Contudo o que é mais difícil na Oncologia Pediátrica é a carga emocional e mesmo física que decorre da patologia, dos tratamentos intensivos e continuados, da prolongada proximidade com os doentes e suas famílias, do prognóstico e obviamente do facto de serem crianças.

Quando lidamos com cancro sabemos que o risco da perda é maior e temos que nos preparar para as várias hipóteses de desfecho, todas elas plausíveis…. Os profissionais de Oncologia Pediátrica sofrem amargamente com as perdas, porém são treinados para lidar com elas como fazendo parte do seu trabalho.

As crianças com cancro são um exemplo do valor da vida. Trabalhar com estes doentes é um privilégio, é a oportunidade de darmos ao mundo uma genuína e vantajosa prestação, de cumprirmos verdadeiramente o sonho de sermos médicos ou enfermeiros. Somos beneficiários dessa vivência, tornamo-nos melhores pessoas, somos actores, produtores e realizadores de cenas e de cenários, somos heróis e protagonistas mas somos igualmente malvados, falhados, inaptos, negligentes, desmazelados e tudo que pode intensamente ser experimentado na luta contra a doença e a morte.

As crianças com doença oncológica vivem a dificuldade de forma diversa! Ainda há pouco tempo estávamos na fila para o café do bar do IPO quando o Fábio, um rapaz de 7 anos, sobrevivente de uma leucemia de alto risco que impusera tratamentos intensivos e prolongados, com internamentos sem fim, dadas as complicações incontáveis que surgiram, esse mesmo menino, estando de visita programada ao hospital, irrompeu pelo bar dentro ao avistar um enfermeiro que o acompanhara em muitos episódios, chamando, «Enfermeiro Pedro, enfermeiro Pedro!». Seguidamente, agarrou-lhe o casaco branco da farda, puxando-o para baixo, descompondo o senhor, sem deixar hipóteses de recusa de reparo por parte do enfermeiro, «Diz Fábio, o que queres, o que aconteceu?», o enfermeiro, sendo um jovem alto e magro, teve que se curvar impelido pelo puxão do rapaz, ficando meio desequilibrado, estático, quase, «Tenho um tio meu internado aqui no piso 8», respondeu prontamente o menino, satisfeito por ter obtido a atenção do enfermeiro, «No piso 8? Na Enfermaria?
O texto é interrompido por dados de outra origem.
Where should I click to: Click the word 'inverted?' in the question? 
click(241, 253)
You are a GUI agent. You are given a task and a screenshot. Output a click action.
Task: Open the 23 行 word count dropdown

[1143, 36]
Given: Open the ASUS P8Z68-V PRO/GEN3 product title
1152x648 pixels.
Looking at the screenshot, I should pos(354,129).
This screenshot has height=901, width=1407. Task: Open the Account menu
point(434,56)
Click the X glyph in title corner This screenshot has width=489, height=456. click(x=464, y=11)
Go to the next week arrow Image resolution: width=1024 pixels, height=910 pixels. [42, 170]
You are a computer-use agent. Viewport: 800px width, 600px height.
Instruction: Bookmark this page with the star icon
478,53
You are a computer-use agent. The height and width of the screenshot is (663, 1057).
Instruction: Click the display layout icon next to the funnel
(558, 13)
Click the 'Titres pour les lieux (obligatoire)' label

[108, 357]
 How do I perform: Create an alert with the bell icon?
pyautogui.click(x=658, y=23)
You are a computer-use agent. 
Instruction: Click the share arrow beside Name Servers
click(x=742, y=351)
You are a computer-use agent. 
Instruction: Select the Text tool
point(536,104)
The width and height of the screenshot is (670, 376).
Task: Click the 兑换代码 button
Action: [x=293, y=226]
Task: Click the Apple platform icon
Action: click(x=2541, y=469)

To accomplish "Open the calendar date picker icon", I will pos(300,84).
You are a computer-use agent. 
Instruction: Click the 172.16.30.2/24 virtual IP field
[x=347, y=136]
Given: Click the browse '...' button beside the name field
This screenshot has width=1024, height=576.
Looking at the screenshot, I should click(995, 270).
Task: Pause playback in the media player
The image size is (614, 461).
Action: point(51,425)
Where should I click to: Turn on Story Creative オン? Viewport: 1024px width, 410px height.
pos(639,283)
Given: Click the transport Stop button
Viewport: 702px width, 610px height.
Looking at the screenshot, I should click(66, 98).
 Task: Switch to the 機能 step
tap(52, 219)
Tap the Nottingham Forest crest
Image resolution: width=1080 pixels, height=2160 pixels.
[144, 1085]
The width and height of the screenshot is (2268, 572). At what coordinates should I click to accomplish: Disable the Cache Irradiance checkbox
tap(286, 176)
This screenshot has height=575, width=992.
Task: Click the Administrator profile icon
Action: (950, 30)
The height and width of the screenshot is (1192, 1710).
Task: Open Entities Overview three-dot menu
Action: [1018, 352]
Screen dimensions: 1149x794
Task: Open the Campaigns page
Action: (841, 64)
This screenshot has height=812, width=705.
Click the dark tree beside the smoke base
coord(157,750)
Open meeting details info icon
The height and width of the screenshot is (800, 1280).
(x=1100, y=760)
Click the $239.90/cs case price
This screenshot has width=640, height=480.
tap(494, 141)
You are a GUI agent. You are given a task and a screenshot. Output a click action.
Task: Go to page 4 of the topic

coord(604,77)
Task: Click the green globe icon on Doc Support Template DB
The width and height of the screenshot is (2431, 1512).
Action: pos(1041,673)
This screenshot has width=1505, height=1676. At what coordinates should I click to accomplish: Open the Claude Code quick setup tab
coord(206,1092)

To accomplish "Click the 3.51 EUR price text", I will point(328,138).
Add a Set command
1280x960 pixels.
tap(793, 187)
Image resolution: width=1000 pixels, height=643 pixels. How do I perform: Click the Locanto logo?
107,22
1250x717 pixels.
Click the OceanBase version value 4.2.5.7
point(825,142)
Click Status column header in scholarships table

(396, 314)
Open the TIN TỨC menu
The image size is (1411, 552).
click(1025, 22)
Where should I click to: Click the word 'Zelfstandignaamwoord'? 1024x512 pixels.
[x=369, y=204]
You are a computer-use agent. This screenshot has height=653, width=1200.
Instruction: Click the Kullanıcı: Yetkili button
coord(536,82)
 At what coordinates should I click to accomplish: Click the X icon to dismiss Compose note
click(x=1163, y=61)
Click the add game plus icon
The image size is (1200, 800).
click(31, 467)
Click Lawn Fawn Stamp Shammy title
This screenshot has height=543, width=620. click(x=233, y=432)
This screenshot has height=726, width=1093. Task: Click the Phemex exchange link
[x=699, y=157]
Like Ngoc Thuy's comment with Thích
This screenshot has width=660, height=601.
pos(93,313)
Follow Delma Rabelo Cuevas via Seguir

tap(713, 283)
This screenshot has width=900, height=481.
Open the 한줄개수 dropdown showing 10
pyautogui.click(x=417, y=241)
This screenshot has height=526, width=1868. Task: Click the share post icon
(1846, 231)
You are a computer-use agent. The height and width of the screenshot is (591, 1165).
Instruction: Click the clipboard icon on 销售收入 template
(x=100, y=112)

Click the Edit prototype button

E o que é que tem esse teu tio?», então o rapaz rejubilando por poder dizer o que realmente o impelira a conversar com o Enfermeiro Pedro, respondeu com toda a intensidade dramática, «Parece que é cancro!», enquanto fazia um enorme esgar que atingiu toda uma face, levantando energicamente o canto do lábio e inclinando a cabeça para cima, para ser bem visível pelo enfermeiro o gesto de nojo e de repelência, numa atitude de quem não tem, não teve, nem quer ter nada a ver com aquela doença, o cancro.